Fresh ideas for Indonesian disability services

Jakarta, Indonesia
Jakarta, Indonesia

Programs and services to assist people with disabilities in Indonesia will benefit from a six-week program funded by AusAID’s Australian Leadership Awards (ALA) Fellowship scheme and run by Flinders University.

Thanks to $419,000 in AusAID funding, 20 Indonesian ALA fellows, who are drawn from government departments and agencies as well as NGO service providers, will arrive in Adelaide in late August. While the majority come from Jakarta, some are from regional and outlying areas, including Bali.

“The aim of the program is for them to build their skills and their capacity to take back to Indonesia,” said Dr Caroline Ellison of Flinders Department of Disability and Community Inclusion, who is co-ordinating the visit.

“They will be looking at case-management practices, person-centred approaches to care and personalised support, as well as receiving an overview of the structure of disability services in South Australia and the recent move to individualised funding under the National Disability Insurance Scheme,” she said.

“They’ll have a look at our models and how they might be used or adapted in Indonesia.”

The fellows will also attend sessions on positive leadership and disability advocacy, and TAFE Adelaide South will run a two-day workshop on supporting people with autism.
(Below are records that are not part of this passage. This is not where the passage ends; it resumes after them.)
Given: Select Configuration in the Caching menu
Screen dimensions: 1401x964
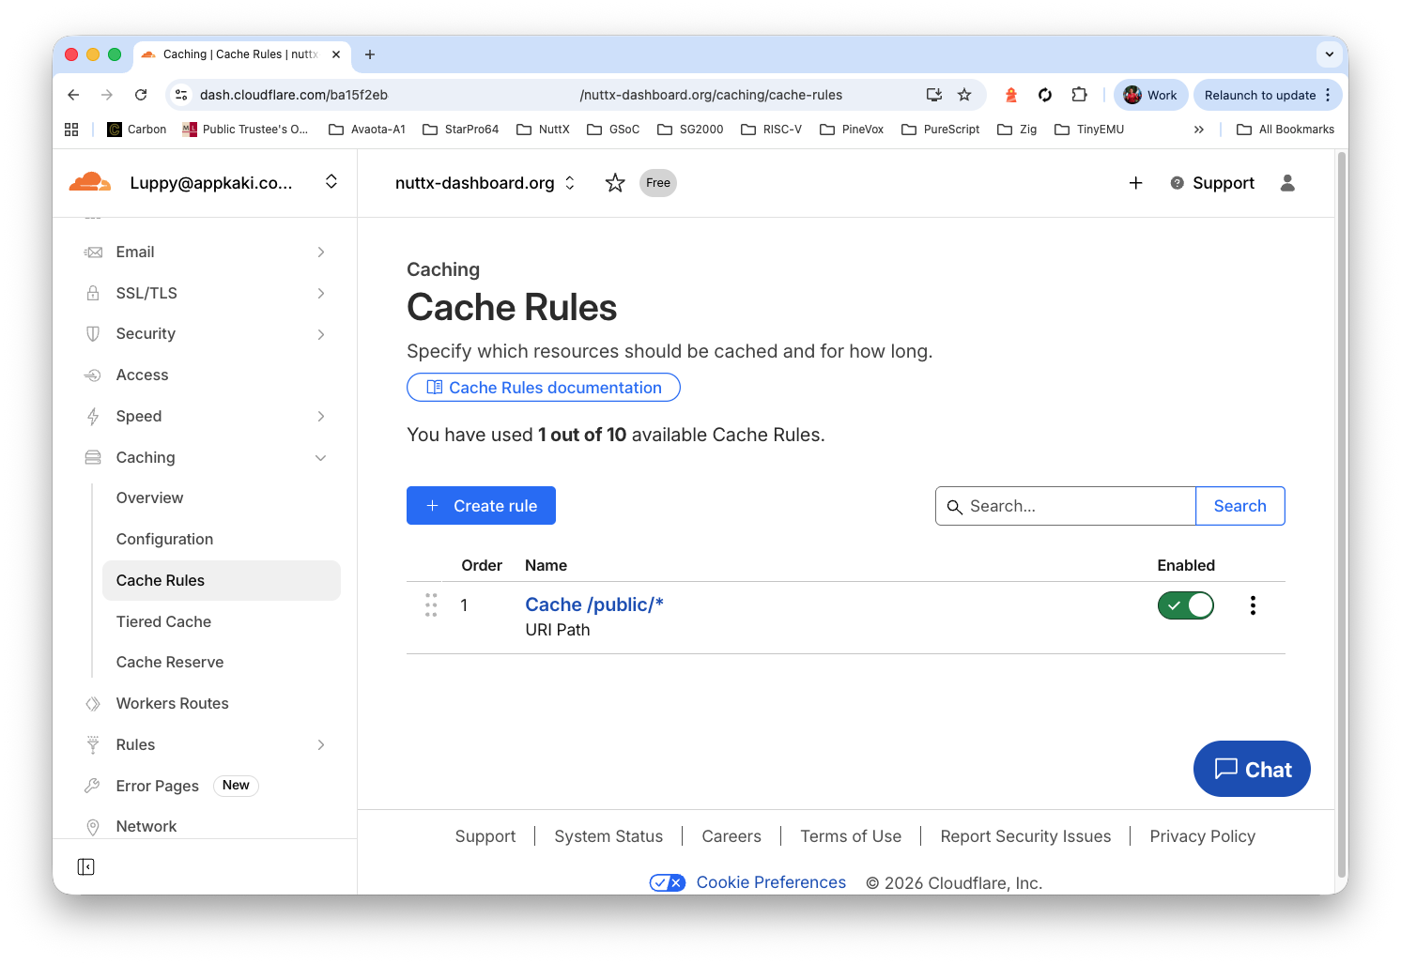Looking at the screenshot, I should coord(164,539).
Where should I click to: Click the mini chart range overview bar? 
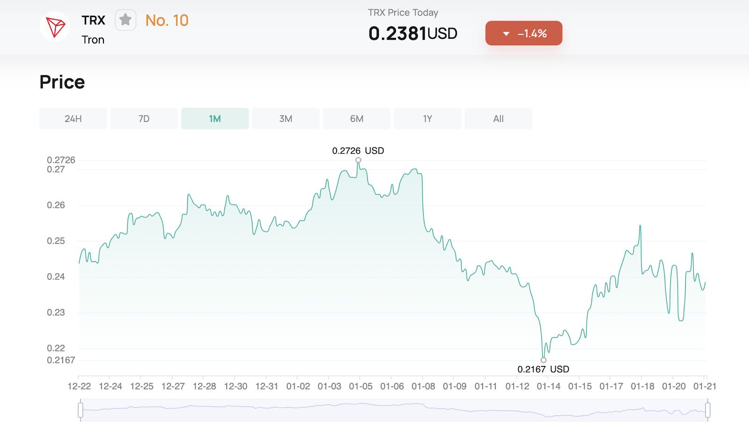[x=393, y=410]
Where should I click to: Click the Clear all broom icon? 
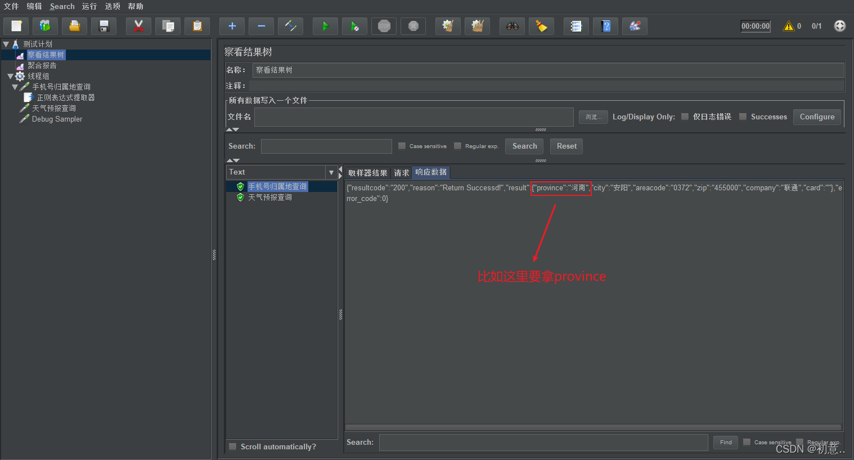pyautogui.click(x=478, y=26)
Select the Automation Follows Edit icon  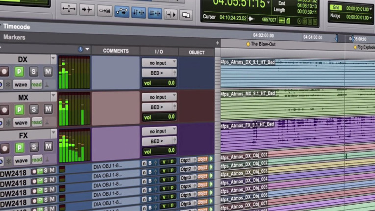pos(122,11)
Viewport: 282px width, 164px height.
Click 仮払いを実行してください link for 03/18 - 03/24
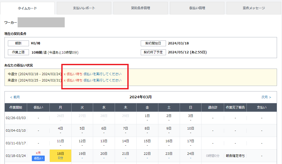coord(102,74)
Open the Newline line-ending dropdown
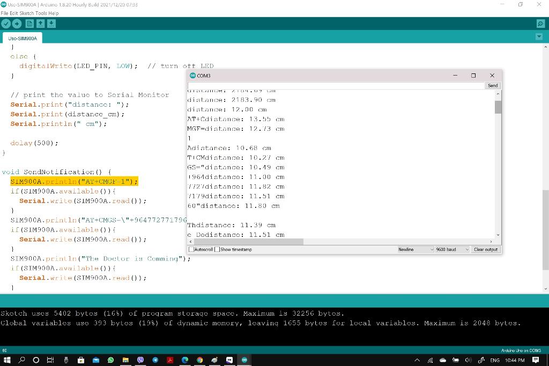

They will also pay visits to community-based programs for people with disability and see demonstrations of augmentative communications and technology.

The visit will kick off with a disability arts event featuring local performers, including Tutti Ensemble, Restless, No Strings Attached, Company @ and the Diamond House Choir.

Dr Ellison and two colleagues are travelling to Indonesia in mid-June to run pre-departure workshops and to hold discussions with the Ministry of Social Affairs.

Dr Ellison said that while some of the fellows will have stronger interest in service delivery, others will have more of a policy focus.

“Twenty people are obviously going to have different interests, so part of the reason for the trip is to help us in tailoring and fine-tuning the program to their respective needs.”

Dr Ellison hopes the program will build links with Indonesia’s disability sector and lead to further opportunities for teaching and research exchanges.